I don't understand the following basic lemma (taken from p.15, Models and Ultraproducts, Bell and Slomson (1969)):
Lemma 3.1: If $F$ is a filter in a Boolean algebra $B$, $F$ is an ultrafilter iff for each $x \in B$ either $x \in F$ or $x^* \in F$, but not both
PROOF. Note first that if for some $x \in B$ both $x$ and $x^*$ are in $F$, then $0 = x \land x^* \in F$ and so $F$ is not proper. Now suppose that for each $x \in B$ either $x$ or $x^*$ is in $F$. Let $G$ be a filter properly containing $F$. Then there is some $x$ in $G-F$. Since $x \notin F$, $x^* \in F \subseteq G$
Why must it follow from $x \notin F$, that $x^* \in F \subseteq G$? I also don't understand this passage (the continuation of Lemma 3.1):
Conversely, suppose that $F$ is an ultrafilter and $x \notin F$. Let $G$ be the filter generated by $F \cup \{x\} $. Since $F$ is an ultrafilter $G$ is not proper. Therefore $F \cup \{x\} $ does not have the fip (finite intersection property) and so for some $X \in S_{\omega}(F)$, $inf(X) \land x = 0$. Hence $inf(X) \leq x^*$. $Inf(X)$ is in $F$ and therefore we can conclude that $x^* \in F$, thus completing the proof.

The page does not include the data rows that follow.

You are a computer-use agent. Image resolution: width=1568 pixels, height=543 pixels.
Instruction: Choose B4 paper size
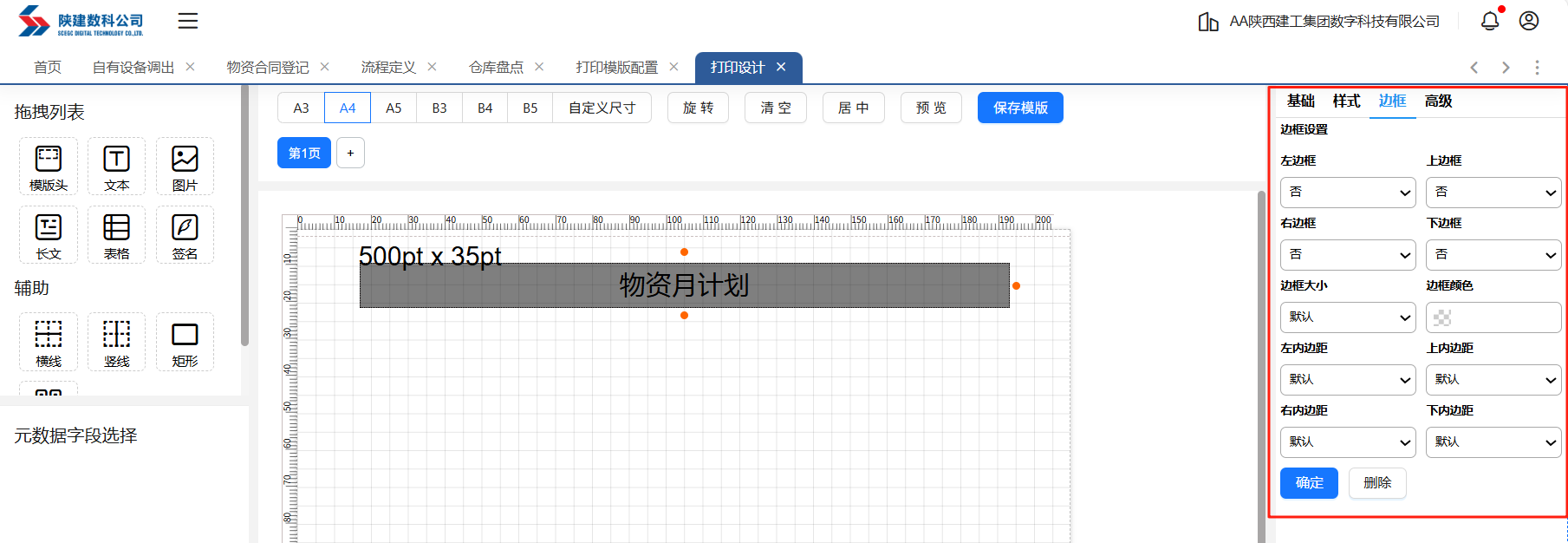pos(485,108)
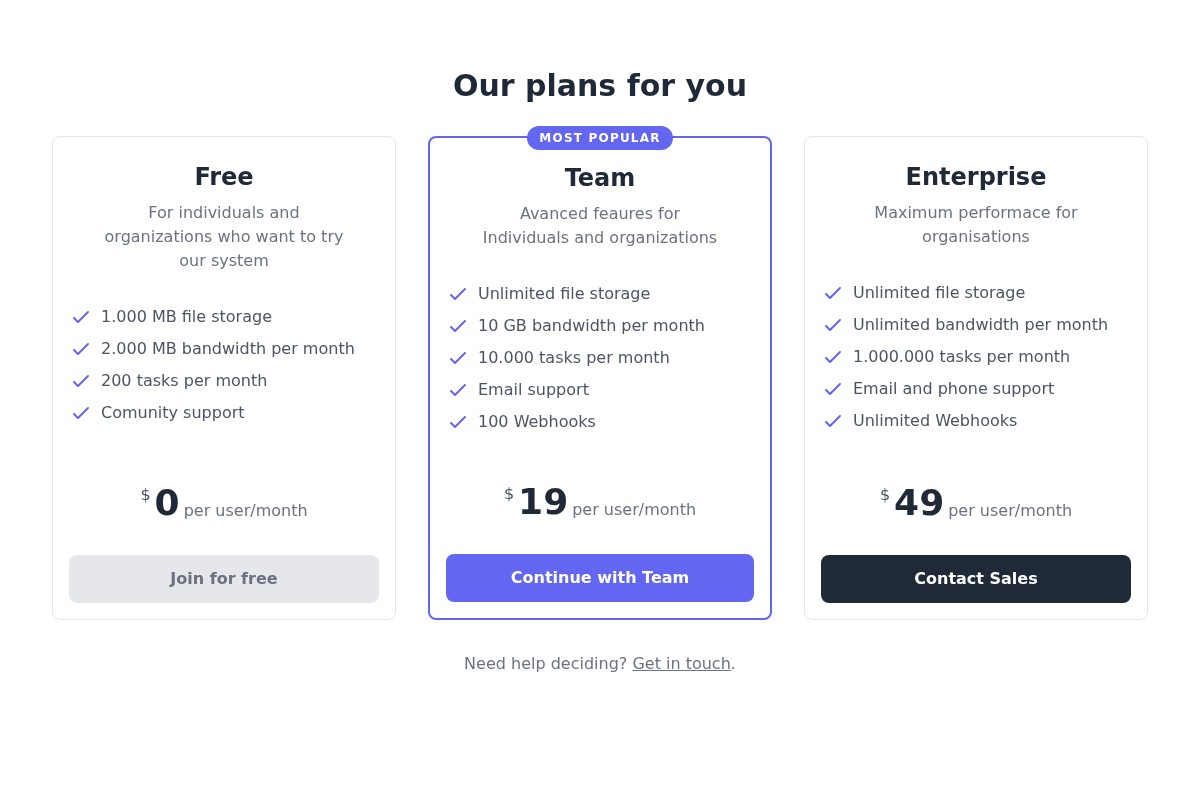Click the Contact Sales button
1200x800 pixels.
pyautogui.click(x=976, y=579)
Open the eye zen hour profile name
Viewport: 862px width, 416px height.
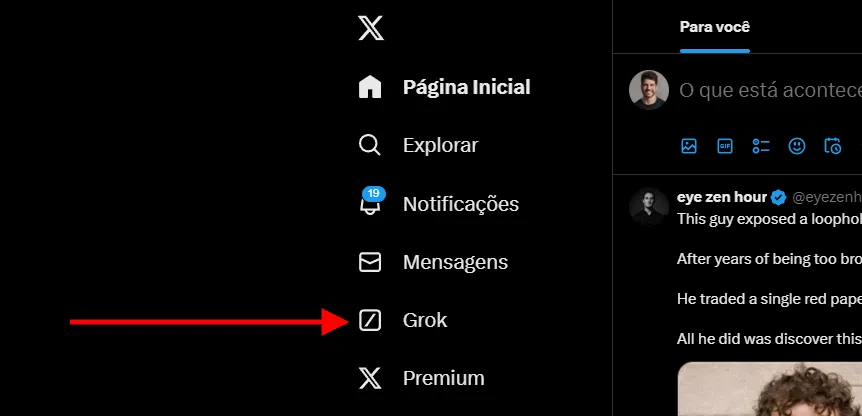click(x=722, y=197)
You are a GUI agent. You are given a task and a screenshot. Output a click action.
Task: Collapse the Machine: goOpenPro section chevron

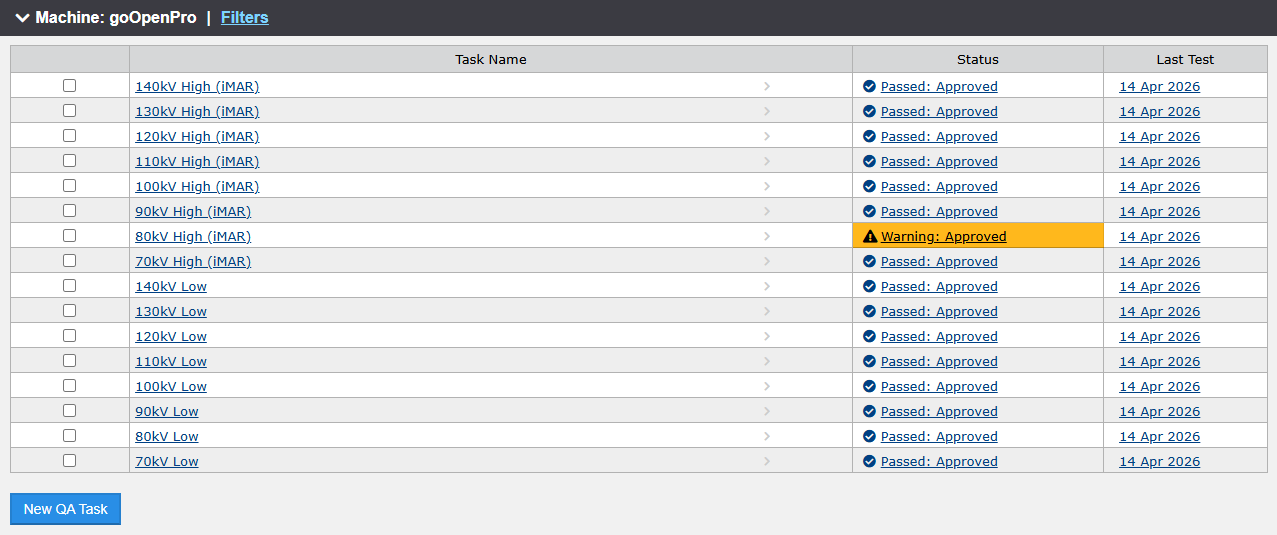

Why does it follow from the fact that $G$ is the filter generated by $F \cup \{x\} $ and the fact that $F$ is an ultrafilter, that $G$ is not proper? And then, does $F \cup \{x\} $ not have the fip because it is not a proper filter (and therefore not a filter?) ? I also don't understand the last part of the argument.
Totally confused!
The first part of the proof is proving the claim "suppose $F$ satisfies $\langle\forall x\in B$, either $x\in F$ or $x^*\in F\rangle$; then $F$ is an ultrafilter." In the proof, they choose an $x\in G\setminus F$; by the hypothesis, since $x\not\in F$, we must have $x^*\in F$. But then we have $x\in G$ (because $x\in G\setminus F$), but also $x^*\in G$ (because $x^*\in F\subset G$), so $\mathbf{0}\in G$ and $G$ is improper.
As for the second part — the statement that "if $F$ is an ultrafilter, then $\langle\forall x\in B$, either $x\in F$ or $x^*\in F\rangle$" — the definition of an ultrafilter is that it's maximal; i.e., for any filter $G$ with $F\subset G$, $G$ is improper. If $G$ is (the filter generated by) $F\cup\{x\}$, then we have $F\subset F\cup\{x\}\subset G$ and therefore $G$ must by definition be improper.